Task to carry out :: Reproduce the following lines verbatim, starting with the first line and ending after the line containing "Looking at the screenshot, I should [279, 647].".
☆ ☆ ☆
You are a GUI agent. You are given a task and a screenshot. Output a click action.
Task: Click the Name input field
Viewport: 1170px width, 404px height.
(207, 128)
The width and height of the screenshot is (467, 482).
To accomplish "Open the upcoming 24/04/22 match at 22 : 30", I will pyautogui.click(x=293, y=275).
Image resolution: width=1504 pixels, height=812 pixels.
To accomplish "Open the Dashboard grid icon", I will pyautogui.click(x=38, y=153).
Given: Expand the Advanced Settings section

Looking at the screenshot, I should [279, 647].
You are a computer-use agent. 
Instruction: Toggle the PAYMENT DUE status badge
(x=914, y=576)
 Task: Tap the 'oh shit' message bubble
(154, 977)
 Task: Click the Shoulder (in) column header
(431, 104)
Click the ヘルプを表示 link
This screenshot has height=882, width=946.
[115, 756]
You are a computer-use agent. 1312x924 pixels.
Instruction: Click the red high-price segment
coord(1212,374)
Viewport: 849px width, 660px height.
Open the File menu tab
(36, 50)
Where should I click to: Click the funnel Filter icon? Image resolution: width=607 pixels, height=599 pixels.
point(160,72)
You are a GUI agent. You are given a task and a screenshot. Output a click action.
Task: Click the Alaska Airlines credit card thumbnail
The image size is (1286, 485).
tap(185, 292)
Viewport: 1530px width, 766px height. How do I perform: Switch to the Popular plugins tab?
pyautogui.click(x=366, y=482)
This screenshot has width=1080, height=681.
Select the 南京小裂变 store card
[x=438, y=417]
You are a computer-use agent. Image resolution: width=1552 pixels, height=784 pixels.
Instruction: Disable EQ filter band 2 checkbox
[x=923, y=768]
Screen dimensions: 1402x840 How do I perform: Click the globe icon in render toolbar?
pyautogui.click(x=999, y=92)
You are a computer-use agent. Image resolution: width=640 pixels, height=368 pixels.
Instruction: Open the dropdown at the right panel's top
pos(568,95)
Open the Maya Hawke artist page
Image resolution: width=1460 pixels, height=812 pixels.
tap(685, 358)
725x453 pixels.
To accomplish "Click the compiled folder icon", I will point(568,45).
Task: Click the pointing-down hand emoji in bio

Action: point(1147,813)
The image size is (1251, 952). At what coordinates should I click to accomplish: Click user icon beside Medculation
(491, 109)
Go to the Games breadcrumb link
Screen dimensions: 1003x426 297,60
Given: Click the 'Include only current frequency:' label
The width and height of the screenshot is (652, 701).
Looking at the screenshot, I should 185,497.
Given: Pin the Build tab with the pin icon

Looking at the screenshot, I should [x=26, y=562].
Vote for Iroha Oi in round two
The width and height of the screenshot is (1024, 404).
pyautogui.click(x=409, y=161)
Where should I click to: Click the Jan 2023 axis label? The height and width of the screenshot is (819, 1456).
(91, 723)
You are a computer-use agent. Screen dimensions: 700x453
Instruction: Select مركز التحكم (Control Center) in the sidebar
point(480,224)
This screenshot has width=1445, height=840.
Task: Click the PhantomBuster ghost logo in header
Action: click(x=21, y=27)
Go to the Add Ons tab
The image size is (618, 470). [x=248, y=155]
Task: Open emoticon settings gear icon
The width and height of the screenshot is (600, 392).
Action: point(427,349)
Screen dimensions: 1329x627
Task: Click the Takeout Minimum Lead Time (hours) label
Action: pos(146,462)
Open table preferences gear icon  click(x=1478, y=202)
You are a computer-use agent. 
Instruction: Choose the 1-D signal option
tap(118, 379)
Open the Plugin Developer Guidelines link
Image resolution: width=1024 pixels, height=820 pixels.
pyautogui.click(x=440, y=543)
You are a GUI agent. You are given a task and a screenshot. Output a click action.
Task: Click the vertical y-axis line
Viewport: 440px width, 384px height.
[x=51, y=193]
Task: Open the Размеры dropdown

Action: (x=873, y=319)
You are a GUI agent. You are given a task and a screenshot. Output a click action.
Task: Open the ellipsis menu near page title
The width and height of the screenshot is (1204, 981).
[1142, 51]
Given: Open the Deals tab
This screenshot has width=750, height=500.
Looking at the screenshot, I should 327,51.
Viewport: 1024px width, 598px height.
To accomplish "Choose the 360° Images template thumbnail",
☆ ☆ ☆
Answer below ::
You are a GUI agent. You are given a task and a screenshot. Output a click action.
Task: Click the Name input field
Viewport: 1170px width, 404px height.
(207, 128)
The width and height of the screenshot is (467, 482).
To accomplish "Open the upcoming 24/04/22 match at 22 : 30", I will pyautogui.click(x=293, y=275).
Image resolution: width=1504 pixels, height=812 pixels.
To accomplish "Open the Dashboard grid icon", I will pyautogui.click(x=38, y=153).
Given: Expand the Advanced Settings section

Looking at the screenshot, I should [279, 647].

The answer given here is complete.